Fosco has also written original music for the production. A chorus of identically dressed young girls with bright eyes and muscularly strenuous grins begins the play in song – a corrupted, bitter song that is melodically upbeat and infectious, but tempered with appalling, spiteful lyrics. The other sung music that punctuates the evening has that same contrasting quality, paying homage in yet another clever way to Gingerbread’s Grimm paternity. These songstress girls’ eerie effervescence sheds a bright light on a set that is either trapped in the final days of Fall or was long ago left for dead.
The floorboards of are overlaid with brittle, dead leaves – those crumpled, tattered leaves that unapologetically litter your garage for years and years, recalling autumns past. And although the family may transition into a more modern, fanciful dwelling later in the play, those brittle sticks and dirty brown leaves remain crawling in the foreground – a reminder of their past transgressions; a tell-tale heart.

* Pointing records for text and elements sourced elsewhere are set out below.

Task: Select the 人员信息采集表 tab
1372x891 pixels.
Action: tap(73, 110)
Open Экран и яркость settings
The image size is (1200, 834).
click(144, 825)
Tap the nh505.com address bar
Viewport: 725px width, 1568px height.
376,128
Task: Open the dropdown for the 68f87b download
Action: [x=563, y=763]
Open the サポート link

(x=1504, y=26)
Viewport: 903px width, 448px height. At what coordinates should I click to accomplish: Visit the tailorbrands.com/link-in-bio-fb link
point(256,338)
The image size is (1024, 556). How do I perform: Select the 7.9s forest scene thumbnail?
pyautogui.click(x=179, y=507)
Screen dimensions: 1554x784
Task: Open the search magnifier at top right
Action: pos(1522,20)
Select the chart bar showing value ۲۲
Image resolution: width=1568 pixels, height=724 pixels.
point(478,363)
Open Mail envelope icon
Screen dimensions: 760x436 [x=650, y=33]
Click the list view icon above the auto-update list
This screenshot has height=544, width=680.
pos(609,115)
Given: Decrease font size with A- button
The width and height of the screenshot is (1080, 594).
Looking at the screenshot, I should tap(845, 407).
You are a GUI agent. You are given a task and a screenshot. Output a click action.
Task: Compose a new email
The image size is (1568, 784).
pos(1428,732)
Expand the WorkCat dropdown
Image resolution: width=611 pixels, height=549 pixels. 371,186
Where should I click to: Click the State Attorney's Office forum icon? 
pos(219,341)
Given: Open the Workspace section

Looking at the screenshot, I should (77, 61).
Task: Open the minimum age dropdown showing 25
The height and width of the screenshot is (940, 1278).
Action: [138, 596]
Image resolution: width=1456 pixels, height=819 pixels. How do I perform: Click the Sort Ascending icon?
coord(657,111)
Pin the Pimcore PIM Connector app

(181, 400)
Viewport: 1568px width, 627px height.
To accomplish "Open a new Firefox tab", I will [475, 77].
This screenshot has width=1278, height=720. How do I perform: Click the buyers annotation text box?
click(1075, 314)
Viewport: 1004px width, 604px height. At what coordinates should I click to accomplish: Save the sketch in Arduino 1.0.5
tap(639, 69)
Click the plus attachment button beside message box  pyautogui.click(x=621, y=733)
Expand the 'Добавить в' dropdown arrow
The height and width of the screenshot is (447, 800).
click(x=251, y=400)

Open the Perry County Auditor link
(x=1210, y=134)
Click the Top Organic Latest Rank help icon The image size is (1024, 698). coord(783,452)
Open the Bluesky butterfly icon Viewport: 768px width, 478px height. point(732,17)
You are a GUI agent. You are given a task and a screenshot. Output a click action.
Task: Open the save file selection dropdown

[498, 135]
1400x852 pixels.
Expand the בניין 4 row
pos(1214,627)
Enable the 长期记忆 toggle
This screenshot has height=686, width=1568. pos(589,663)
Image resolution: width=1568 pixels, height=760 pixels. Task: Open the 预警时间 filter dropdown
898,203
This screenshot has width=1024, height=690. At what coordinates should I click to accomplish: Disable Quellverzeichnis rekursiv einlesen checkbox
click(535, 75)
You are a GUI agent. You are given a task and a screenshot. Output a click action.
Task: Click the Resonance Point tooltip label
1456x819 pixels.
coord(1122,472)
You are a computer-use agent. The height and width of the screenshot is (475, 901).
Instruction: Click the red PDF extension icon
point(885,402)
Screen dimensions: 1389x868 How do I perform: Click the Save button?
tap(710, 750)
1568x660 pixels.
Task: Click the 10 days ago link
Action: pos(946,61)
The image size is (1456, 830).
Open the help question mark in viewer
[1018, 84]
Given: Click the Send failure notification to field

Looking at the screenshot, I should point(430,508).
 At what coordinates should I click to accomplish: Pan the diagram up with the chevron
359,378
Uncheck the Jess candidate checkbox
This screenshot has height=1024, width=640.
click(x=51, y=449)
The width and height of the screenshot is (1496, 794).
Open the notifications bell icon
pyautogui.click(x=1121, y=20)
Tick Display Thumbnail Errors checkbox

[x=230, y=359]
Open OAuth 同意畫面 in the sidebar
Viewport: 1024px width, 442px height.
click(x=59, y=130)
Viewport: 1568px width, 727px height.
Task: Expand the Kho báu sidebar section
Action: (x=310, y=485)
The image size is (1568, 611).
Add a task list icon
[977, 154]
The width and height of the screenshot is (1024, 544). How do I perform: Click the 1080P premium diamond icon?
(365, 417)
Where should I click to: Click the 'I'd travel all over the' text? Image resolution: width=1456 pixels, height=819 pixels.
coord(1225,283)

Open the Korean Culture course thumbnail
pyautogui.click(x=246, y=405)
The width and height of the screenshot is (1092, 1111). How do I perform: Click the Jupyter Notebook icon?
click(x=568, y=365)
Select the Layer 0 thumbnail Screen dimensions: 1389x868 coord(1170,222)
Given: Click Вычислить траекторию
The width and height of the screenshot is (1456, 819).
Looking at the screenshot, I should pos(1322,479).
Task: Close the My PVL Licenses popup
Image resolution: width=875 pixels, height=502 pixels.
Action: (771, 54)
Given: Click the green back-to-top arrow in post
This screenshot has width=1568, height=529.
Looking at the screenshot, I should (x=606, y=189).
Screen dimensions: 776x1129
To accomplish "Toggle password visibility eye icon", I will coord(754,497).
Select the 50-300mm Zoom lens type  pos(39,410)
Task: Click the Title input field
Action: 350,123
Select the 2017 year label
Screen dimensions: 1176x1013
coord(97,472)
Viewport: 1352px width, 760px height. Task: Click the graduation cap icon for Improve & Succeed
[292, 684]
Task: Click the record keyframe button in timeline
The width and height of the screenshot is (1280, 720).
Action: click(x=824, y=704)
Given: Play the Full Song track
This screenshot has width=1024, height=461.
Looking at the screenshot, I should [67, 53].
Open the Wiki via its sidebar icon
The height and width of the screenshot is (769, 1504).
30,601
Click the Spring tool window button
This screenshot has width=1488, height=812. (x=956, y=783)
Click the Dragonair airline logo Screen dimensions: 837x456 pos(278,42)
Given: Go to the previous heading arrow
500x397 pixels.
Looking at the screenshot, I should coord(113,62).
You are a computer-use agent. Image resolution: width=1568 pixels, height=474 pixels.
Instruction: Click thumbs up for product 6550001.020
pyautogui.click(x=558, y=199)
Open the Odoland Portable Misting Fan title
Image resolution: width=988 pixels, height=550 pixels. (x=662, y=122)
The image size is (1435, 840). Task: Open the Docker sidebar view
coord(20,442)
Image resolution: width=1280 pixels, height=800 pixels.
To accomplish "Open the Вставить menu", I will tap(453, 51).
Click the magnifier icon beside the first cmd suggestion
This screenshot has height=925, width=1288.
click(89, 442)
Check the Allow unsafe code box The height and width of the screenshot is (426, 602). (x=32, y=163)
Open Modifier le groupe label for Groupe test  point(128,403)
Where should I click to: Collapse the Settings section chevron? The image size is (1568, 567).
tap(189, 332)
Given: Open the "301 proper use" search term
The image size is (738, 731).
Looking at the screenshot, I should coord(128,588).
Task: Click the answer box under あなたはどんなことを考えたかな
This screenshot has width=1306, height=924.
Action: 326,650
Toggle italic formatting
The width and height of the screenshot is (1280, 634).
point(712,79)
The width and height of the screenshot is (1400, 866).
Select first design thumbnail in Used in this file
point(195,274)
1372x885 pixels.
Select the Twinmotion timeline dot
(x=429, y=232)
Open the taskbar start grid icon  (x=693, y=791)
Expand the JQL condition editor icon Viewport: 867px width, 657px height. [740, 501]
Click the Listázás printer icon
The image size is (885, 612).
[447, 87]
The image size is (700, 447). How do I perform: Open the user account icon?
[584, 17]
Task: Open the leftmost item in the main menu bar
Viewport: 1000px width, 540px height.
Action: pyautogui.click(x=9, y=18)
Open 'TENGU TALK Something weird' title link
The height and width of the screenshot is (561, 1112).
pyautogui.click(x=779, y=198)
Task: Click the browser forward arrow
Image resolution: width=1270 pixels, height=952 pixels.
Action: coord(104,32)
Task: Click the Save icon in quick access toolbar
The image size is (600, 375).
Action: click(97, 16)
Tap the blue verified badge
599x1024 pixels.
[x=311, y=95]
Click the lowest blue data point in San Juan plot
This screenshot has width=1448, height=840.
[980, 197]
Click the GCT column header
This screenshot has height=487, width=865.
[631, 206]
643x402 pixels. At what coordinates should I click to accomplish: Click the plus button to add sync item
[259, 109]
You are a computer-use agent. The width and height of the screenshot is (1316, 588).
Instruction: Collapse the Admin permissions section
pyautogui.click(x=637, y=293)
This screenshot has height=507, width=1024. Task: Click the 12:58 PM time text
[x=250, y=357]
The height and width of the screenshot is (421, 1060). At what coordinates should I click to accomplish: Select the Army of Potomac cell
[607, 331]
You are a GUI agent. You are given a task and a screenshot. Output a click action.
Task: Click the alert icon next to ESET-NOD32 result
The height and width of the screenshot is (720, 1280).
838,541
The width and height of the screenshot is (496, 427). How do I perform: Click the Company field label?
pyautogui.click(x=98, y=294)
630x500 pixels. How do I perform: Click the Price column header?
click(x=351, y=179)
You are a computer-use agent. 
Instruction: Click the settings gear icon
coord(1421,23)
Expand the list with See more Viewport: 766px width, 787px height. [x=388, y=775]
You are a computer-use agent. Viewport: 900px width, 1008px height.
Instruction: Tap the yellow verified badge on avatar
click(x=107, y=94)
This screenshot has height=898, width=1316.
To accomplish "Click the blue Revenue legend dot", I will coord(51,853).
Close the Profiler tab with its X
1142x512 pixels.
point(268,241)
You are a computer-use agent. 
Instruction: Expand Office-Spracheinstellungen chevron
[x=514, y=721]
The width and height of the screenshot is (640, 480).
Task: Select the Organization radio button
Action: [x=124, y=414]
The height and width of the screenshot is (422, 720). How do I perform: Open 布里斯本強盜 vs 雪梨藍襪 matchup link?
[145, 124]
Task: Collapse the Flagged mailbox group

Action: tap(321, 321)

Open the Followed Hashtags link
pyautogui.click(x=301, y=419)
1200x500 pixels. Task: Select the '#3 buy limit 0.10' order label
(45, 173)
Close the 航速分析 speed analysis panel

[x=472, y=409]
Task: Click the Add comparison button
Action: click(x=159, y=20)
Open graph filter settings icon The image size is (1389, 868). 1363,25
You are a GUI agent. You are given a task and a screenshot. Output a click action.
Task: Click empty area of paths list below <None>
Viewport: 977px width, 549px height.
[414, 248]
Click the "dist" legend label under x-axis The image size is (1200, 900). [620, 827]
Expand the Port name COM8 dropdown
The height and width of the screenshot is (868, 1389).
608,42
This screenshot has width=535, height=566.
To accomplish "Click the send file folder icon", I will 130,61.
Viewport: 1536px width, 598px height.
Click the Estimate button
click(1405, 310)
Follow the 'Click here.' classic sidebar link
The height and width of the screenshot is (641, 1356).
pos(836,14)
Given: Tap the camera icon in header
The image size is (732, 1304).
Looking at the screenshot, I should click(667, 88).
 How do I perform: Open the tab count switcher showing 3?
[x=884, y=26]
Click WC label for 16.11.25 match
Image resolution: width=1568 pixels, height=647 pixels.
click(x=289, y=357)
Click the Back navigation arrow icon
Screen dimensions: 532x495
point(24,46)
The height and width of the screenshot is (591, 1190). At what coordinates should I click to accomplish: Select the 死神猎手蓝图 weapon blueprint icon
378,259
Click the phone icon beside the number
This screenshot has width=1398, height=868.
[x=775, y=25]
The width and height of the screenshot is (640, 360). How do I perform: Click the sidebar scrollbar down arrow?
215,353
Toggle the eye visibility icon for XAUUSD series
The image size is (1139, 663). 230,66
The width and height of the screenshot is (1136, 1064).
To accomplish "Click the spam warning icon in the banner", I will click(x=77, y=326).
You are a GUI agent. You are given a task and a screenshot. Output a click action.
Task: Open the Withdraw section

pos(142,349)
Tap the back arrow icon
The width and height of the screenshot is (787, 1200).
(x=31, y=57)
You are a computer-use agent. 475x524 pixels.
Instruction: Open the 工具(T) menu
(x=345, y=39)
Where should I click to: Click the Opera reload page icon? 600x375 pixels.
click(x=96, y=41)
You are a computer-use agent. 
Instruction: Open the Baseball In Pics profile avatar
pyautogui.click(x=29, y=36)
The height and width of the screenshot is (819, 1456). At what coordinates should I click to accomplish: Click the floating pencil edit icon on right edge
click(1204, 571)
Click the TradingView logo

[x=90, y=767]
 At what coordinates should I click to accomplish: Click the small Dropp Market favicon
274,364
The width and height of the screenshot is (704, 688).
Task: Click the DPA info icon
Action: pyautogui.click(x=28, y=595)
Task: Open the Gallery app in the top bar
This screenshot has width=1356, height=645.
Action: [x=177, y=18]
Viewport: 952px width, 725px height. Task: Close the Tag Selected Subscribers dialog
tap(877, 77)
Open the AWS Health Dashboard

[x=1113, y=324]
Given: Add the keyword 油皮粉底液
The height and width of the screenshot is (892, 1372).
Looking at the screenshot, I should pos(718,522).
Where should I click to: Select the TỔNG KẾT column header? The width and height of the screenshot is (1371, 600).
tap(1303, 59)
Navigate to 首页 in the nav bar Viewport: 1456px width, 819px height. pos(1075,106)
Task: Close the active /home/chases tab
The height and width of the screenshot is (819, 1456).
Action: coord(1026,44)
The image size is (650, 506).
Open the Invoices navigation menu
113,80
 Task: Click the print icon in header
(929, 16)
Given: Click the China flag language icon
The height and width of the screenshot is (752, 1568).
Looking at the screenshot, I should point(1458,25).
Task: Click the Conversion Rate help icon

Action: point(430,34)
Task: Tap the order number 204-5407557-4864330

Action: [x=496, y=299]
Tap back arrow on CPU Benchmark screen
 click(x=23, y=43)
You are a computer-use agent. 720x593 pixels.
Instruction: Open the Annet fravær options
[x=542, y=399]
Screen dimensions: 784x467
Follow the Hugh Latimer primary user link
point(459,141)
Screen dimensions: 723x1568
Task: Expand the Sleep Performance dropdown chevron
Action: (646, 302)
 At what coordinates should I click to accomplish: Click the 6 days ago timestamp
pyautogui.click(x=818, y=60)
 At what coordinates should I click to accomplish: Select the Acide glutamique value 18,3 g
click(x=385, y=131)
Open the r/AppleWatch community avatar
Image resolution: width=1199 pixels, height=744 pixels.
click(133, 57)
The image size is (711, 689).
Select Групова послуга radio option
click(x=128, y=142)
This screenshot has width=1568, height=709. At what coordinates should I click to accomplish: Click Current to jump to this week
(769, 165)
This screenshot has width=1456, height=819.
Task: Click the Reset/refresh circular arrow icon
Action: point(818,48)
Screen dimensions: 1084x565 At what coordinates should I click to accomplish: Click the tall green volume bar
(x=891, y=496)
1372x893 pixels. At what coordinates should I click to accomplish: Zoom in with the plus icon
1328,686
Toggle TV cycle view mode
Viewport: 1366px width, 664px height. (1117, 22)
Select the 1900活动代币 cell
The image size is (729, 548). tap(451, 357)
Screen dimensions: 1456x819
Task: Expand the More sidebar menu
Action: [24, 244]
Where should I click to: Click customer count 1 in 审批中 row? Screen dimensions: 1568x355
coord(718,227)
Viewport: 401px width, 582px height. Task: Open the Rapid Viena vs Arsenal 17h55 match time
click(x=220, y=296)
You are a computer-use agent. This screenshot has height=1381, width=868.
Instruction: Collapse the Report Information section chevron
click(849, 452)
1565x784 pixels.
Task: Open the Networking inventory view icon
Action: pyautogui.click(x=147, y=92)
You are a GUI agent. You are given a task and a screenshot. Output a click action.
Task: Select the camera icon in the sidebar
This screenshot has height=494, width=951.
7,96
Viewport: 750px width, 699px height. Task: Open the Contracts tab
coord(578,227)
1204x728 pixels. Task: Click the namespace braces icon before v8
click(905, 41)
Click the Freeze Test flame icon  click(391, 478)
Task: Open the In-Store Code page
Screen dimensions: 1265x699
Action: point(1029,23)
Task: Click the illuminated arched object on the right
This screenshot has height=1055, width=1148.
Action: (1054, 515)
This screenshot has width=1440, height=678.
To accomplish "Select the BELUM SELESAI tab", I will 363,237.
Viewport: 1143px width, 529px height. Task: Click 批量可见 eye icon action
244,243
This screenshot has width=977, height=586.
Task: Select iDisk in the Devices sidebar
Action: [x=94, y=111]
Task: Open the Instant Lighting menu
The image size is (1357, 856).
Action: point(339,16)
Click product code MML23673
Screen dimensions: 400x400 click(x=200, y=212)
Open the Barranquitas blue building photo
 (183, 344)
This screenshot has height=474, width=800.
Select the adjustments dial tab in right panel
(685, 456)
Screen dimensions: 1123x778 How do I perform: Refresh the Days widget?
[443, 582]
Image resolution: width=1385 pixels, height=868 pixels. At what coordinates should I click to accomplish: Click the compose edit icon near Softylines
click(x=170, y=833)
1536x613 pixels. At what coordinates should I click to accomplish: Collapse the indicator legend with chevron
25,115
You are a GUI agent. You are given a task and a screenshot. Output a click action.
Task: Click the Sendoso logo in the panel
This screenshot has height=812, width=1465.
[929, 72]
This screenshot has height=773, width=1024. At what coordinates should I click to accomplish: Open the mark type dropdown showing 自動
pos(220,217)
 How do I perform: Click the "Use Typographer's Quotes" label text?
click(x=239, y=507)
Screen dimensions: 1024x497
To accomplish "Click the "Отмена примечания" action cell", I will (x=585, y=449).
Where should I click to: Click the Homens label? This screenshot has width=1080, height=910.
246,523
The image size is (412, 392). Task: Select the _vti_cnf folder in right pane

The two act structure of The Gingerbread House seems, to me, a necessity, as the really major, hard shift from frivolity to consequence happens all at once, but I would still like to see the play streamlined – certain early scenes lengthened for clarity and latter scenes cut and truncated for firm-handed decisiveness. But as it stands, the play achieves a definite bodily revulsion – a revulsion that yes, comes from an immediate disgust of watching two parents sell their children to Albanians, but more unsettling, is the empathy that comes from our own familiarity. We have all done horrible things of different shapes and sizes, and The Gingerbread House won’t let you forget that uncomfortable fact. -Johnny Oleksinski

‘The Gingerbread House’ runs through March 3 at Red Tape Theatre.